A Suzano, maior produtora mundial de celulose, tem investido no desenvolvimento sustentável do Espírito Santo. Com 1.119 contratos de parceria com agricultores locais, a empresa promove programas de arrendamento e fomento, apoiando proprietários com áreas superiores a 50 hectares. Esses programas não apenas oferecem suporte técnico, mas também garantem a compra da madeira pelo produtor.
Crescimento nas exportações do agronegócio capixaba
No primeiro semestre de 2024, as exportações do setor agrário no Espírito Santo alcançaram mais de US$ 1,5 bilhão, estabelecendo um recorde histórico para o período. Esse número representa um crescimento impressionante de 83% em relação ao mesmo semestre do ano passado, quando foram registradas exportações de US$ 848,6 milhões. Em um contexto onde o Brasil apresentou uma variação negativa de -0,35%, o sucesso do agronegócio capixaba se destaca ainda mais.

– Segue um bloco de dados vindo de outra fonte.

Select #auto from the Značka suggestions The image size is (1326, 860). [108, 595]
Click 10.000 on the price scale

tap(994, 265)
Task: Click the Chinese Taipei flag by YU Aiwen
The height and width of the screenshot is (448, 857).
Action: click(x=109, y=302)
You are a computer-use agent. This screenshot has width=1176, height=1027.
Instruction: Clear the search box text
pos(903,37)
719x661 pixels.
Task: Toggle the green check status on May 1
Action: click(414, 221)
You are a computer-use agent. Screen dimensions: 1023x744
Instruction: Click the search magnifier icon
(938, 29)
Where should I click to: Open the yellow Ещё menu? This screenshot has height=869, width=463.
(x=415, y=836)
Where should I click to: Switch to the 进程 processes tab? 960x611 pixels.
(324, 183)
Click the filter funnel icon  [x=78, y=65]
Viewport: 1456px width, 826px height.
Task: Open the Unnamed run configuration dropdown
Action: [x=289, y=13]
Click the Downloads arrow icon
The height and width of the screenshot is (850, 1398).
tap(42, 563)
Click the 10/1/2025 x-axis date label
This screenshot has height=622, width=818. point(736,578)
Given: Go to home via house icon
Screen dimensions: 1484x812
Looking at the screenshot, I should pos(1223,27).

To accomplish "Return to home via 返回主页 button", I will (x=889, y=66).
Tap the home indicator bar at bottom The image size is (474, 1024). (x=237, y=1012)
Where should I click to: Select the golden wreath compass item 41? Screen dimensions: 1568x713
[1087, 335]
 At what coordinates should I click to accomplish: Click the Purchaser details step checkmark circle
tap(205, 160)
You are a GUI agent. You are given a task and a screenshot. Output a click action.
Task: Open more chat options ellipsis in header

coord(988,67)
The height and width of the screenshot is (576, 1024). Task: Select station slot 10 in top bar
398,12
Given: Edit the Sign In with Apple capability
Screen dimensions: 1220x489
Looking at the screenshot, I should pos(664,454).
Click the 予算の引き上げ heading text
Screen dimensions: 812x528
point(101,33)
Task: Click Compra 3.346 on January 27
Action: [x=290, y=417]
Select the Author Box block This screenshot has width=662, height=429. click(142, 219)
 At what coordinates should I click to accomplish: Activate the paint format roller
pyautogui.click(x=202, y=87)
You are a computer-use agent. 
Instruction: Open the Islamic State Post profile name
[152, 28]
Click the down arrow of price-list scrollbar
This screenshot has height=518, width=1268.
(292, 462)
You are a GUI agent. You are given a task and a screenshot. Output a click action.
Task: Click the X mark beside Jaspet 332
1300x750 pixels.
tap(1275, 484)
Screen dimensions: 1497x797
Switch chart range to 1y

Com mais de 1,3 milhão de toneladas de produtos embarcados para o exterior, o volume teve um aumento de 12% em relação ao mesmo período do ano anterior. Eduardo Ton, gerente de Crédito e Agronegócio do Sicoob Central do Espírito Santo, atribui esse sucesso à boa valorização das principais commodities do estado, como café, pimenta-do-reino e cacau. “Enquanto outras regiões enfrentam dificuldades, o Espírito Santo se sobressai com bons preços e alta valorização”, conclui.